**Short exercise**
Output as a numbered list the lines starting at the one containing "Given: Open Windows" and ending at the one containing "Looking at the", skipping any blank lines.

**Source data**
---------------

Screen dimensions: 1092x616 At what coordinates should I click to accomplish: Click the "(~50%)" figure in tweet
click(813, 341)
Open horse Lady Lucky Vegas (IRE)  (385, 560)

---------------

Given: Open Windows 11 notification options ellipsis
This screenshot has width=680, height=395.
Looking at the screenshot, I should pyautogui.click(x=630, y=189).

---------------

**Result of this task**
1. Given: Open Windows 11 notification options ellipsis
2. This screenshot has width=680, height=395.
3. Looking at the screenshot, I should pyautogui.click(x=630, y=189).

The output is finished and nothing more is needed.